**To be done**
1. Render the part of the records that opens with the line containing "You are a GUI" and closes with the line containing "Task: Click the" as a numbered list, skipping blank lines and leaving out the pictures.
2. Extend the carbon sequestration text with its next part, picking up after its final sentence.

#### Extract to read ####

2108987446_0cc86b89ec_zAnother important question is where to store the amounts of CO2 during the process of carbon sequestration. Scientists believe that the most suitable places are old gas and oil fields. Storing CO2 in these places has the additional economic advantage of making it easier to access the remaining oil reservoirs. By injecting carbon dioxide underground, oil is pushed from the pores of rock to wells where it can be easily drained.

However, depleted oil and gas fields are not so many and cannot cover the amount of CO2 that needs to be sequestrated. This is why many geologists argue that the best places to store CO2 are sedimentary rocks that contain salty water (brine). The best sedimentary formations are those located at a depth of 800 meters or more. These layers are far below the resources of drinking water and are suitable for storing CO2.

#### Data to process ####

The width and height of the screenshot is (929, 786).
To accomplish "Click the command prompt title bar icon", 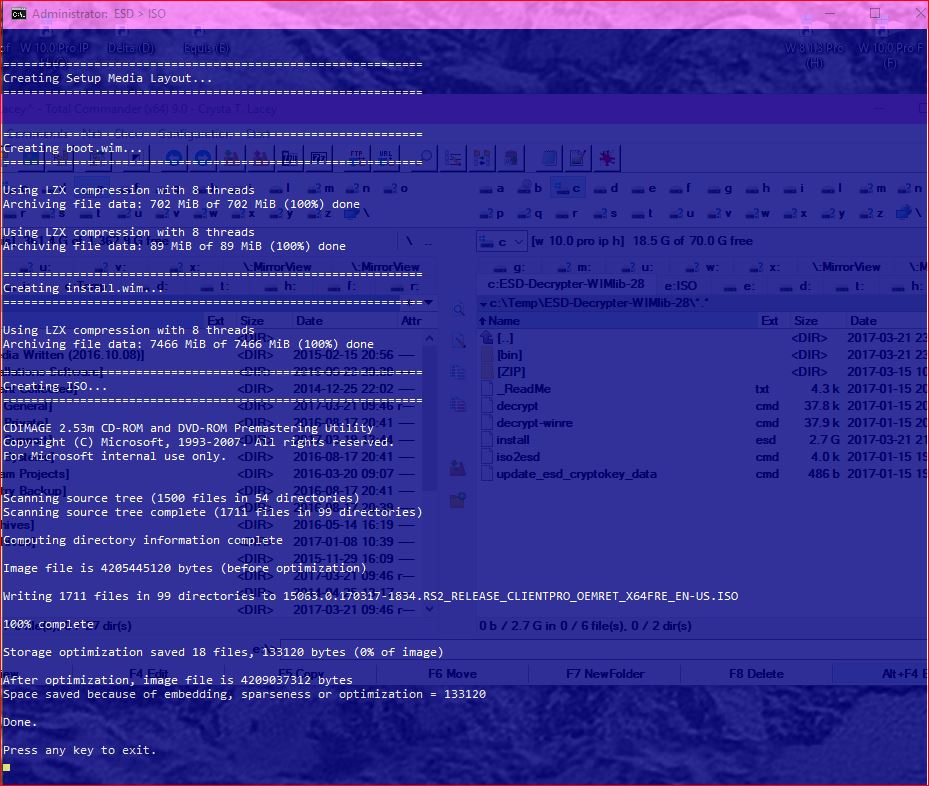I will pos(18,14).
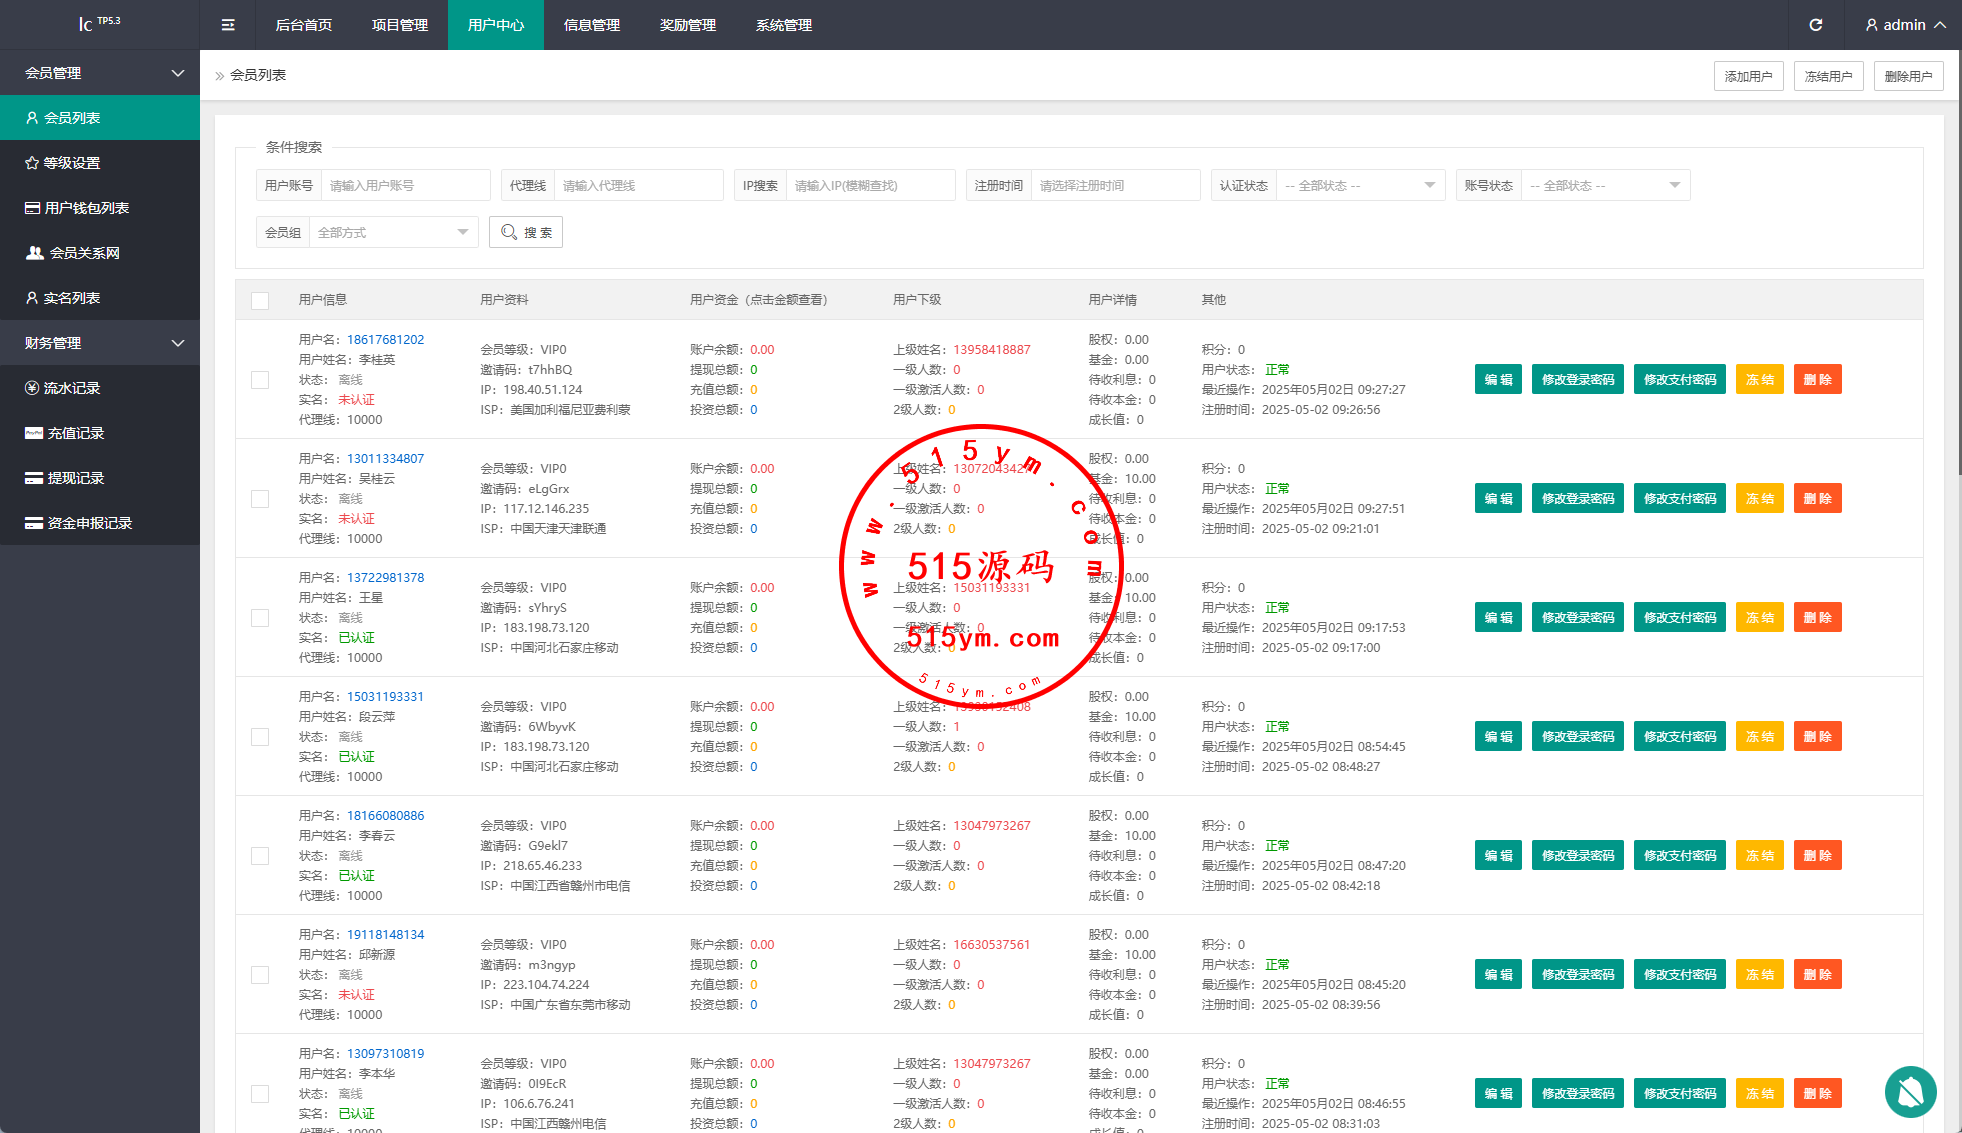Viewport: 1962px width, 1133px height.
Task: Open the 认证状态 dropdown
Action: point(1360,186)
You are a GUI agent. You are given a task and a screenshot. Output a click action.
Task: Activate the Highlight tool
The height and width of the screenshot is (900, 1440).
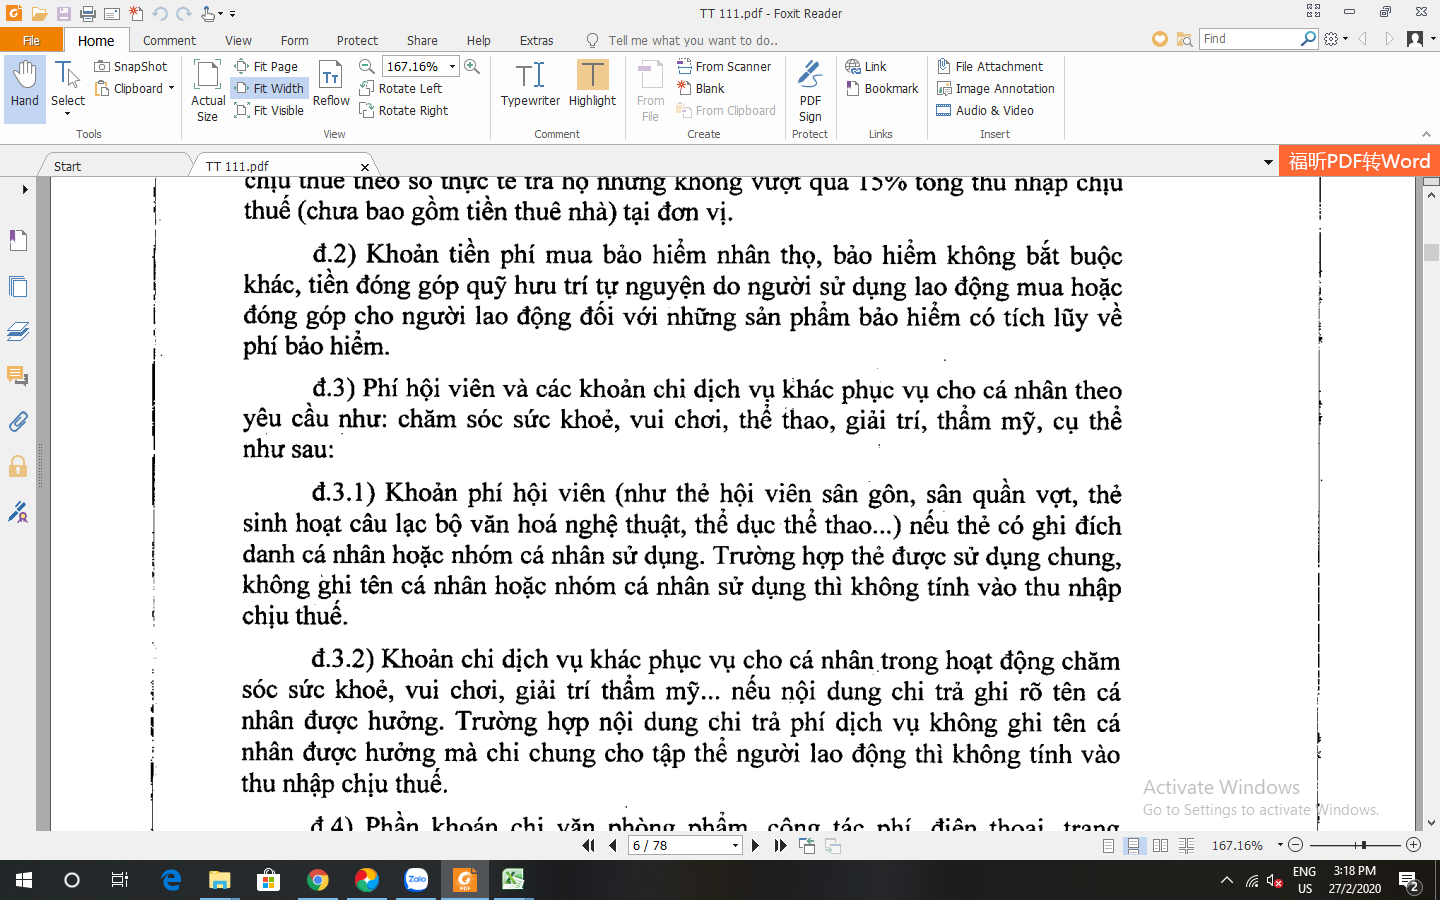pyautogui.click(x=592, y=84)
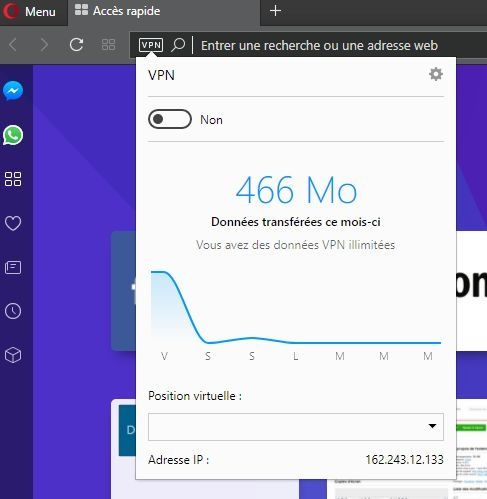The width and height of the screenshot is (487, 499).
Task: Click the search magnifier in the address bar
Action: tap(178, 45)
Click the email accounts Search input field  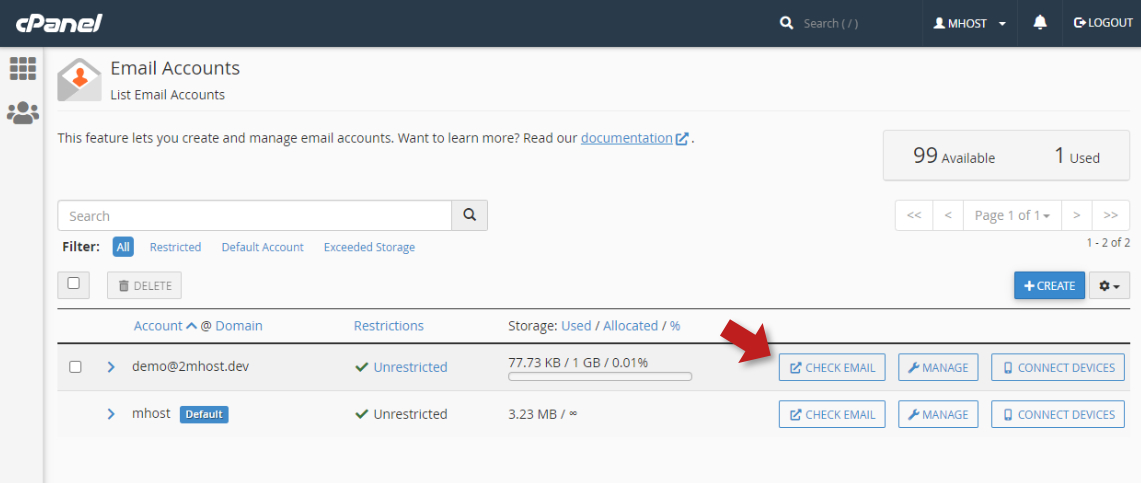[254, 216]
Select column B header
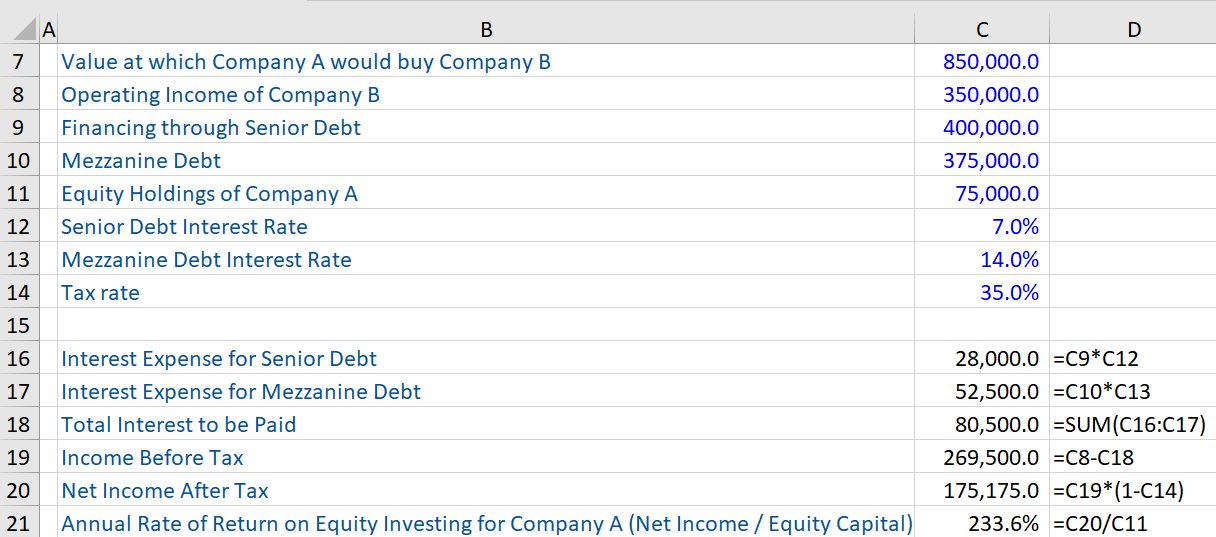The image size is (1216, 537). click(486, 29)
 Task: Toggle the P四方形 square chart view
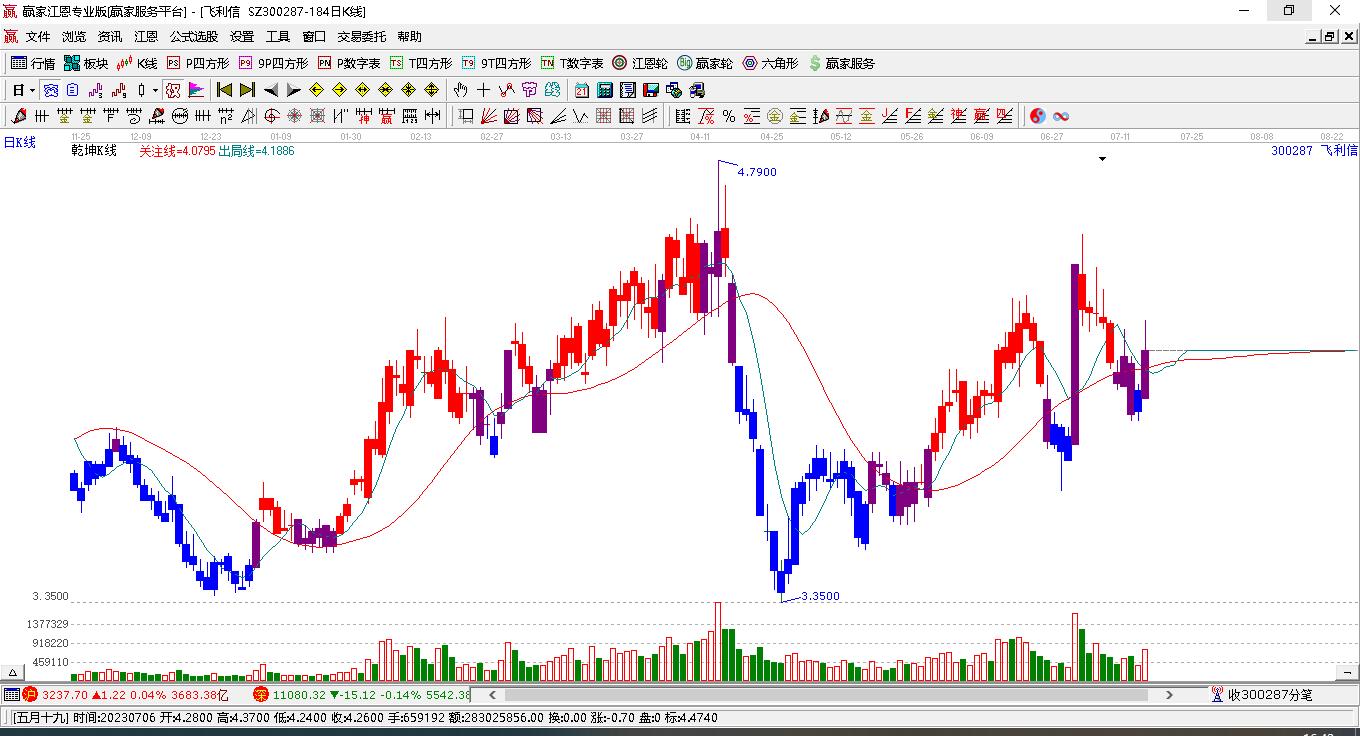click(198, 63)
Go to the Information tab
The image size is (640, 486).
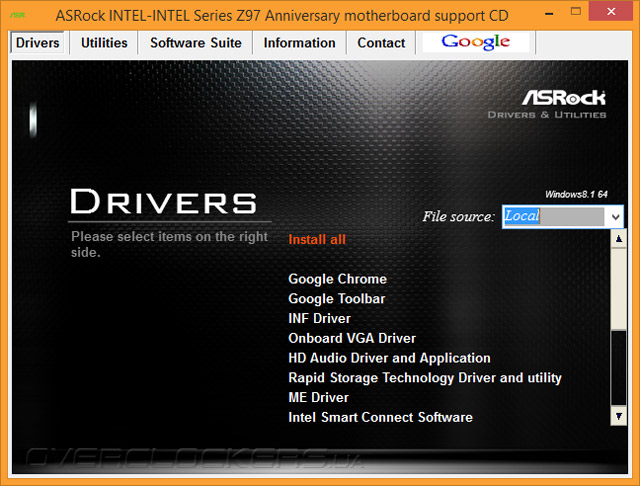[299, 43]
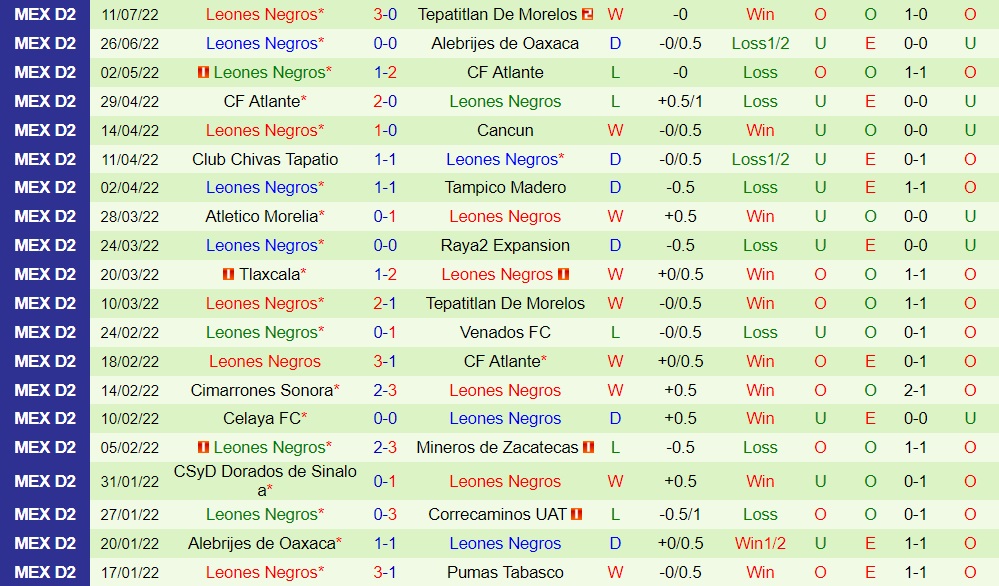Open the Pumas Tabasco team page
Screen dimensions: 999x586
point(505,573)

####

**Solved tasks**
1.
1. You are a GUI agent. You are given a task and a screenshot. Output a click action.
2. Task: Activate the Highlight tool
3. The height and width of the screenshot is (900, 1440).
4. pyautogui.click(x=592, y=84)
5. The width and height of the screenshot is (487, 499).
6. Task: Click the search magnifier in the address bar

2.
While sedimentary rocks are almost everywhere and are easy to access, concern remains of whether these formations are safe enough. Small raptures of the overlying rock may allow for CO2 to reach the upper layers of the ground causing pollution. These concerns lead scientists to think that probably the best places for carbon sequestration are rocks underneath the oceans. High pressure from the water would keep CO2 safe preventing it from being released into the sea. This method is more expensive but it is more secure. Also for power plants that are located near the sea, storing CO2 under the ocean can be a practical and economic solution.

Another way for carbon sequestration is to direct CO2 directly to the oceans. Though the environmental consequences of this method are questionable, it is a process that resembles natural methods of carbon sequestration that occurred in the past. In older geological times when carbon dioxide increased to high levels, the increased concentrations went into the ocean formed limestone. In similar ways engineers may direct carbon dioxide into the ocean to create natural rock formations. The validity and ecological soundness of this method of course remains to be proved

There are many methods to achieve carbon sequestration and as technology progresses there will be even more. But let’s keep in mind that carbon sequestration is only one way to reduce greenhouse emissions. Combined efforts on many other promising fields may be needed in order to reduce pollution and achieve sustainable development.

What is your opinion on carbon sequestration as a way of reducing greenhouse gas emissions? Tell me about it in the comments below.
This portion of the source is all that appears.